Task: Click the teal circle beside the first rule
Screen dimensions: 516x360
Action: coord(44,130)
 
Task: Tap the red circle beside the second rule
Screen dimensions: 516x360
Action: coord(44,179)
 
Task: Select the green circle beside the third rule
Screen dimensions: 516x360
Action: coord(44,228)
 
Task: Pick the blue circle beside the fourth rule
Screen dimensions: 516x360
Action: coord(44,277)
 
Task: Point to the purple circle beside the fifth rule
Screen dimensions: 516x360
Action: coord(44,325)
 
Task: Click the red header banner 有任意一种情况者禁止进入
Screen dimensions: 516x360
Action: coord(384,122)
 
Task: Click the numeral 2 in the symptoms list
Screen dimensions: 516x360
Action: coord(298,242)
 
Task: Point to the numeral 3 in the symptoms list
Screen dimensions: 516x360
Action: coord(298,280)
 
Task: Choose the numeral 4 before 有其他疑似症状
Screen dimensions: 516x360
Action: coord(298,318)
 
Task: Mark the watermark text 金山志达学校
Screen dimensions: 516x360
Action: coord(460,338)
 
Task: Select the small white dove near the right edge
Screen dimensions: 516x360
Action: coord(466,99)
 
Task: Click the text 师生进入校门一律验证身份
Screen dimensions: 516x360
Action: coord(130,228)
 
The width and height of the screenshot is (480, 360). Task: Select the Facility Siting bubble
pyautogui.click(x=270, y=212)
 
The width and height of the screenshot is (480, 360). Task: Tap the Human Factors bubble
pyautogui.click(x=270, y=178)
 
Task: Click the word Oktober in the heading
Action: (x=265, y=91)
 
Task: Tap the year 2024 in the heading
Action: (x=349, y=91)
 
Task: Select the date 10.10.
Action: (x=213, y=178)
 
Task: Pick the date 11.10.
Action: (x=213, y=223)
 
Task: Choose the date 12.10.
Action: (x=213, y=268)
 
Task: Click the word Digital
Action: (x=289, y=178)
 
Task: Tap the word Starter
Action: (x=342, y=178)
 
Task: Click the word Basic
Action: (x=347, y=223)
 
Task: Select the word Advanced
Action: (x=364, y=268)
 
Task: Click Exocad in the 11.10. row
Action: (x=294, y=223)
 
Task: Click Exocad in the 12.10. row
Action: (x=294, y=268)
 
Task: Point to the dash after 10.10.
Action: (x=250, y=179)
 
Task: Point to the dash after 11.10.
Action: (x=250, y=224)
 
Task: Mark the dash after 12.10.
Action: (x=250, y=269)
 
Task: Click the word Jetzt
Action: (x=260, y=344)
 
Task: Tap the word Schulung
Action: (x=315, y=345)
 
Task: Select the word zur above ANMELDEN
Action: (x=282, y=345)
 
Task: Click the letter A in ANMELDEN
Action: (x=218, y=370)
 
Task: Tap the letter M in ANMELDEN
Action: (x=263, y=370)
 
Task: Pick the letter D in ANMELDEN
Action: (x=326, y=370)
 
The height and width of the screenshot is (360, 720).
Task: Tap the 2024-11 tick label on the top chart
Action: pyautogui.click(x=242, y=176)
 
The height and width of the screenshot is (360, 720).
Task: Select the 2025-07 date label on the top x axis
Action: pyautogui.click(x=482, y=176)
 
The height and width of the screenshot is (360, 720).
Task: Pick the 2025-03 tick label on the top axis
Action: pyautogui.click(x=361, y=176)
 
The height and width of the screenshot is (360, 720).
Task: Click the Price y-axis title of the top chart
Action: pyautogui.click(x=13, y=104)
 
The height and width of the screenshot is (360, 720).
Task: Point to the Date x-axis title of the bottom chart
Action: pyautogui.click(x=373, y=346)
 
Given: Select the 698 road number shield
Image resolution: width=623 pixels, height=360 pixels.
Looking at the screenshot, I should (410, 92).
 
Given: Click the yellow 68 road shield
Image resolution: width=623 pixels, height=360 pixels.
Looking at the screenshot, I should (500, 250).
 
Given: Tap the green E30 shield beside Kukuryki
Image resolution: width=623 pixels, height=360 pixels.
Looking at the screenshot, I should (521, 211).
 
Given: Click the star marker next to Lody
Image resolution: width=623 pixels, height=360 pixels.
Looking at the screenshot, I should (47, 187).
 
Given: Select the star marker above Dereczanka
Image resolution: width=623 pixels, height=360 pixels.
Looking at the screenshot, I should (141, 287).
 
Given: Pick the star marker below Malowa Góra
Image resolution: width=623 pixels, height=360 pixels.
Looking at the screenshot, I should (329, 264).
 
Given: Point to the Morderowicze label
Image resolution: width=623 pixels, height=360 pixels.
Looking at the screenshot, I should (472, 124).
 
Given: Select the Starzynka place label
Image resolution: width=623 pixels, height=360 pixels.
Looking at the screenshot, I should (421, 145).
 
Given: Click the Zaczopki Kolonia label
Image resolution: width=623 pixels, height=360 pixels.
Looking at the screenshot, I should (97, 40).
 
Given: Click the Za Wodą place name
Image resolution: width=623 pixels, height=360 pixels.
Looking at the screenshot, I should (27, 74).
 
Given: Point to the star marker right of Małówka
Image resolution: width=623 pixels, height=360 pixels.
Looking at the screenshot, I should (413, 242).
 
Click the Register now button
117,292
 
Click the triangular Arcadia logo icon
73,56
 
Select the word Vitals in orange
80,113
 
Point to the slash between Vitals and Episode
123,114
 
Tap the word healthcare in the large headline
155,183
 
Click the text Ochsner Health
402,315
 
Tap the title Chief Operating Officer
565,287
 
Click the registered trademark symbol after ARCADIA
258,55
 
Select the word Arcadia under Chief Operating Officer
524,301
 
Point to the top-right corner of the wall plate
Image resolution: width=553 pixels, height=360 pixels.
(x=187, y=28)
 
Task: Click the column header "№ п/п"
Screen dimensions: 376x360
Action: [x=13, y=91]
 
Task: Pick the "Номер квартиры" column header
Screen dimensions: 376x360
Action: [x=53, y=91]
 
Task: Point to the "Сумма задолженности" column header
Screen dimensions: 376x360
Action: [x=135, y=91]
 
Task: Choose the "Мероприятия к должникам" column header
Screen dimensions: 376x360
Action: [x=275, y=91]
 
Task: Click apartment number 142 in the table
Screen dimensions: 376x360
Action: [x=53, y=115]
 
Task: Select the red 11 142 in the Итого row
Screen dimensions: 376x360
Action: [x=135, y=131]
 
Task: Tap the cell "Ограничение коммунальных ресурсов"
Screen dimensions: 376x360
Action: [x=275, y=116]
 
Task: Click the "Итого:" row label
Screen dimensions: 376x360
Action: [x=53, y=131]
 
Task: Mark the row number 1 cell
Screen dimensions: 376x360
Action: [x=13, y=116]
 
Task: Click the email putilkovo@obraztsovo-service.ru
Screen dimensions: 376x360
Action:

────────────────

→ Yapılacak iş:
Kayıtları baştan sona yeniden yaz ve her geçtiği yerde "Screen dimensions" ifadesinin yerine "Screen size" koy. Bunun dışında hiçbir şeyi değiştirme.

→ Yazılı çözüm:
Task: Click the teal circle beside the first rule
Screen size: 516x360
Action: coord(44,130)
 
Task: Tap the red circle beside the second rule
Screen size: 516x360
Action: coord(44,179)
 
Task: Select the green circle beside the third rule
Screen size: 516x360
Action: coord(44,228)
 
Task: Pick the blue circle beside the fourth rule
Screen size: 516x360
Action: coord(44,277)
 
Task: Point to the purple circle beside the fifth rule
Screen size: 516x360
Action: coord(44,325)
 
Task: Click the red header banner 有任意一种情况者禁止进入
Screen size: 516x360
Action: coord(384,122)
 
Task: Click the numeral 2 in the symptoms list
Screen size: 516x360
Action: coord(298,242)
 
Task: Point to the numeral 3 in the symptoms list
Screen size: 516x360
Action: coord(298,280)
 
Task: Choose the numeral 4 before 有其他疑似症状
Screen size: 516x360
Action: coord(298,318)
 
Task: Mark the watermark text 金山志达学校
Screen size: 516x360
Action: coord(460,338)
 
Task: Select the small white dove near the right edge
Screen size: 516x360
Action: coord(466,99)
 
Task: Click the text 师生进入校门一律验证身份
Screen size: 516x360
Action: coord(130,228)
 
The width and height of the screenshot is (480, 360). Task: Select the Facility Siting bubble
pyautogui.click(x=270, y=212)
 
The width and height of the screenshot is (480, 360). Task: Tap the Human Factors bubble
pyautogui.click(x=270, y=178)
 
Task: Click the word Oktober in the heading
Action: (x=265, y=91)
 
Task: Tap the year 2024 in the heading
Action: (x=349, y=91)
 
Task: Select the date 10.10.
Action: (x=213, y=178)
 
Task: Pick the date 11.10.
Action: (x=213, y=223)
 
Task: Choose the date 12.10.
Action: (x=213, y=268)
 
Task: Click the word Digital
Action: (x=289, y=178)
 
Task: Tap the word Starter
Action: (x=342, y=178)
 
Task: Click the word Basic
Action: (x=347, y=223)
 
Task: Select the word Advanced
Action: (x=364, y=268)
 
Task: Click Exocad in the 11.10. row
Action: (x=294, y=223)
 
Task: Click Exocad in the 12.10. row
Action: (x=294, y=268)
 
Task: Point to the dash after 10.10.
Action: (x=250, y=179)
 
Task: Point to the dash after 11.10.
Action: (x=250, y=224)
 
Task: Mark the dash after 12.10.
Action: (x=250, y=269)
 
Task: Click the word Jetzt
Action: (x=260, y=344)
 
Task: Tap the word Schulung
Action: (x=315, y=345)
 
Task: Select the word zur above ANMELDEN
Action: (x=282, y=345)
 
Task: Click the letter A in ANMELDEN
Action: (x=218, y=370)
 
Task: Tap the letter M in ANMELDEN
Action: (x=263, y=370)
 
Task: Pick the letter D in ANMELDEN
Action: (x=326, y=370)
 
The height and width of the screenshot is (360, 720).
Task: Tap the 2024-11 tick label on the top chart
Action: pyautogui.click(x=242, y=176)
 
The height and width of the screenshot is (360, 720).
Task: Select the 2025-07 date label on the top x axis
Action: pyautogui.click(x=482, y=176)
 
The height and width of the screenshot is (360, 720).
Task: Pick the 2025-03 tick label on the top axis
Action: pyautogui.click(x=361, y=176)
 
The height and width of the screenshot is (360, 720).
Task: Click the Price y-axis title of the top chart
Action: pyautogui.click(x=13, y=104)
 
The height and width of the screenshot is (360, 720).
Task: Point to the Date x-axis title of the bottom chart
Action: pyautogui.click(x=373, y=346)
 
Given: Select the 698 road number shield
Image resolution: width=623 pixels, height=360 pixels.
Looking at the screenshot, I should (410, 92).
 
Given: Click the yellow 68 road shield
Image resolution: width=623 pixels, height=360 pixels.
Looking at the screenshot, I should (500, 250).
 
Given: Tap the green E30 shield beside Kukuryki
Image resolution: width=623 pixels, height=360 pixels.
Looking at the screenshot, I should (521, 211).
 
Given: Click the star marker next to Lody
Image resolution: width=623 pixels, height=360 pixels.
Looking at the screenshot, I should (47, 187).
 
Given: Select the star marker above Dereczanka
Image resolution: width=623 pixels, height=360 pixels.
Looking at the screenshot, I should (141, 287).
 
Given: Pick the star marker below Malowa Góra
Image resolution: width=623 pixels, height=360 pixels.
Looking at the screenshot, I should (329, 264).
 
Given: Point to the Morderowicze label
Image resolution: width=623 pixels, height=360 pixels.
Looking at the screenshot, I should (472, 124).
 
Given: Select the Starzynka place label
Image resolution: width=623 pixels, height=360 pixels.
Looking at the screenshot, I should (421, 145).
 
Given: Click the Zaczopki Kolonia label
Image resolution: width=623 pixels, height=360 pixels.
Looking at the screenshot, I should (97, 40).
 
Given: Click the Za Wodą place name
Image resolution: width=623 pixels, height=360 pixels.
Looking at the screenshot, I should (27, 74).
 
Given: Point to the star marker right of Małówka
Image resolution: width=623 pixels, height=360 pixels.
Looking at the screenshot, I should (413, 242).
 
Click the Register now button
117,292
 
Click the triangular Arcadia logo icon
73,56
 
Select the word Vitals in orange
80,113
 
Point to the slash between Vitals and Episode
123,114
 
Tap the word healthcare in the large headline
155,183
 
Click the text Ochsner Health
402,315
 
Tap the title Chief Operating Officer
565,287
 
Click the registered trademark symbol after ARCADIA
258,55
 
Select the word Arcadia under Chief Operating Officer
524,301
 
Point to the top-right corner of the wall plate
Image resolution: width=553 pixels, height=360 pixels.
(x=187, y=28)
 
Task: Click the column header "№ п/п"
Screen size: 376x360
Action: [x=13, y=91]
 
Task: Pick the "Номер квартиры" column header
Screen size: 376x360
Action: [x=53, y=91]
 
Task: Point to the "Сумма задолженности" column header
Screen size: 376x360
Action: [x=135, y=91]
 
Task: Choose the "Мероприятия к должникам" column header
Screen size: 376x360
Action: [x=275, y=91]
 
Task: Click apartment number 142 in the table
Screen size: 376x360
Action: [x=53, y=115]
 
Task: Select the red 11 142 in the Итого row
Screen size: 376x360
Action: [x=135, y=131]
 
Task: Tap the cell "Ограничение коммунальных ресурсов"
Screen size: 376x360
Action: [x=275, y=116]
 
Task: Click the "Итого:" row label
Screen size: 376x360
Action: [x=53, y=131]
 
Task: Mark the row number 1 cell
Screen size: 376x360
Action: [x=13, y=116]
 
Task: Click the email putilkovo@obraztsovo-service.ru
Screen size: 376x360
Action:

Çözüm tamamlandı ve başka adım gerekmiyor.